Output the data below exactly. Leave nothing out.

DATASET CONTENT below:

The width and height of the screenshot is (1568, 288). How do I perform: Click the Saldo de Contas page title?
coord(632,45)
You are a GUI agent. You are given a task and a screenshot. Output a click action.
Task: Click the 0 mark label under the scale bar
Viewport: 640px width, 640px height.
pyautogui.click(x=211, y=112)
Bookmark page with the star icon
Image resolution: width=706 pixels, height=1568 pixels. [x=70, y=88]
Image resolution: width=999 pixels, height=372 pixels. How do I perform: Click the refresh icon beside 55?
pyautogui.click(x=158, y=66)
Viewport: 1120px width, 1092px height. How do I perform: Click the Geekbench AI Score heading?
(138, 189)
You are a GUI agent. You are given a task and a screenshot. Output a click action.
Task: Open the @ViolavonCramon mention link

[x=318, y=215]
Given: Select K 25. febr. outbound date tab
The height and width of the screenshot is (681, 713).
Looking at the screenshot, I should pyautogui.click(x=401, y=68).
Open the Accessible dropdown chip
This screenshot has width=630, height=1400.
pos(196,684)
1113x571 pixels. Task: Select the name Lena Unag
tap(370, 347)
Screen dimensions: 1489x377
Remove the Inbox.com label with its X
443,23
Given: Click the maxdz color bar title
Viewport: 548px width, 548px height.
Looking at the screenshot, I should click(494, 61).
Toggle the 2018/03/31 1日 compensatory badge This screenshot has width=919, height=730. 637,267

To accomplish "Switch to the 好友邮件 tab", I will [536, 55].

End of DATASET CONTENT.

SOLUTION TO THIS TASK:
The width and height of the screenshot is (1568, 288). How do I perform: Click the Saldo de Contas page title?
coord(632,45)
You are a GUI agent. You are given a task and a screenshot. Output a click action.
Task: Click the 0 mark label under the scale bar
Viewport: 640px width, 640px height.
pyautogui.click(x=211, y=112)
Bookmark page with the star icon
Image resolution: width=706 pixels, height=1568 pixels. [x=70, y=88]
Image resolution: width=999 pixels, height=372 pixels. How do I perform: Click the refresh icon beside 55?
pyautogui.click(x=158, y=66)
Viewport: 1120px width, 1092px height. How do I perform: Click the Geekbench AI Score heading?
(138, 189)
You are a GUI agent. You are given a task and a screenshot. Output a click action.
Task: Open the @ViolavonCramon mention link

[x=318, y=215]
Given: Select K 25. febr. outbound date tab
The height and width of the screenshot is (681, 713).
Looking at the screenshot, I should pyautogui.click(x=401, y=68).
Open the Accessible dropdown chip
This screenshot has width=630, height=1400.
pos(196,684)
1113x571 pixels. Task: Select the name Lena Unag
tap(370, 347)
Screen dimensions: 1489x377
Remove the Inbox.com label with its X
443,23
Given: Click the maxdz color bar title
Viewport: 548px width, 548px height.
Looking at the screenshot, I should click(494, 61).
Toggle the 2018/03/31 1日 compensatory badge This screenshot has width=919, height=730. 637,267

To accomplish "Switch to the 好友邮件 tab", I will [536, 55].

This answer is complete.